DOCUMENT PASSAGE —
The following paragraph just provides some information about the paper and context for my question. Strictly speaking, it may be skipped. My question itself is concerned with simple multivariate polynomial algebra

Essentially, to test if the function values on a set of evaluation points correspond to a bivariate polynomial of maximum degrees $(d,d)$, we check whether the restriction of this to axis parallel lines (i.e. rows and columns) are all degree $d$ univariate polynomials (This is an equivalence condition in the absolute case, which is easy to verify. The interesting part is the robustness of the test: that is, if the function values on the restrictions to axis parallel lines agree with low-degree polynomials on "most" points, then there is a bivariate low degree polynomial which also agrees with the function on most evaluation points). The proof of robustness uses the notion of error-corrector polynomial to capture the "bad" evaluation points, polynomial interpolation and then uses resultants. I am intentionally not being too precise here because none of this is relevant to my actual doubt, which is probably a minor algebraic technicality in a part of the proof: http://cs.yale.edu/homes/spielman/PAPERS/holographic.pdf

The problem

Consider section 5: "Piecing it together" in the above paper. The polynomials $P(x,y)$ and $E(x,y)$ are interpreted as univariate polynomials in $y$ over the field of rational functions in $x$ over $\mathbb{F}$, that is $\mathbb{F}(x)$ . We would ultimately like to show that $E(x,y)$ divides $P(x,y)$ as bivariate polynomials in $\mathbb{F}[x,y]$, and this is shown by arguing that $E(x,y)$ divides $P(x,y)$ as univariate polynomials in $y$ over $\mathbb{F}(x)$, and then use Gauss's lemma to imply the former.

RAW DATA —
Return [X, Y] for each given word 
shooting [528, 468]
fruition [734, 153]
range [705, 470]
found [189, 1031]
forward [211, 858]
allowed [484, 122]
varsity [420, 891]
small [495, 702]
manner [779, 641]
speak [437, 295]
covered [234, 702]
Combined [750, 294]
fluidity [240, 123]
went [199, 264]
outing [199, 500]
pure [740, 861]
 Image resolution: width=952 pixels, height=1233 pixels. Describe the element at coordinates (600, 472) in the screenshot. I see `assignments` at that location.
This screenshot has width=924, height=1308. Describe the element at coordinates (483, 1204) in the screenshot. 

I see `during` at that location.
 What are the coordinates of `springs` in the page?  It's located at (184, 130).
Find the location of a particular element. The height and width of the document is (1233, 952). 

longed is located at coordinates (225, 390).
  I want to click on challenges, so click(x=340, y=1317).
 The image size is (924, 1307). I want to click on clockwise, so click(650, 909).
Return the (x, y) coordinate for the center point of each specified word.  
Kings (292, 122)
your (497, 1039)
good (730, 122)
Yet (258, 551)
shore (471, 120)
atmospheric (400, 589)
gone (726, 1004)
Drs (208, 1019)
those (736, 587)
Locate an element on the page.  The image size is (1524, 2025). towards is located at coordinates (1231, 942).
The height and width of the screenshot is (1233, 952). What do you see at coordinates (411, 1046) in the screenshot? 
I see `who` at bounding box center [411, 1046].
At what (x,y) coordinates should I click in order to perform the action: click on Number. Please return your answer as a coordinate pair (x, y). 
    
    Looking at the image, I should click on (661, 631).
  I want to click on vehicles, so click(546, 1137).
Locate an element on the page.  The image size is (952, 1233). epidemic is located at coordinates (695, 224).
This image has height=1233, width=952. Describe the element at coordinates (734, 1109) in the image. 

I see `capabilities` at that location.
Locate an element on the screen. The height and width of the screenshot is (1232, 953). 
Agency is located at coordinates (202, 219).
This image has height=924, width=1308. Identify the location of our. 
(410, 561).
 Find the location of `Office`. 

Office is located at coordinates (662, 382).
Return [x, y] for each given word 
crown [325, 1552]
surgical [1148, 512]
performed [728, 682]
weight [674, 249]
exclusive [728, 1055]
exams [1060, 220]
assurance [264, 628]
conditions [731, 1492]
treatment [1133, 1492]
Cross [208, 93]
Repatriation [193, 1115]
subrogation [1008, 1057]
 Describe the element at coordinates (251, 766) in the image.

DIRECTION — Reproduce word for word the part of the polynomial-testing post starting at "The problem" and ending at "imply the former.".

OUTPUT OF THE EXERCISE —
The problem

Consider section 5: "Piecing it together" in the above paper. The polynomials $P(x,y)$ and $E(x,y)$ are interpreted as univariate polynomials in $y$ over the field of rational functions in $x$ over $\mathbb{F}$, that is $\mathbb{F}(x)$ . We would ultimately like to show that $E(x,y)$ divides $P(x,y)$ as bivariate polynomials in $\mathbb{F}[x,y]$, and this is shown by arguing that $E(x,y)$ divides $P(x,y)$ as univariate polynomials in $y$ over $\mathbb{F}(x)$, and then use Gauss's lemma to imply the former.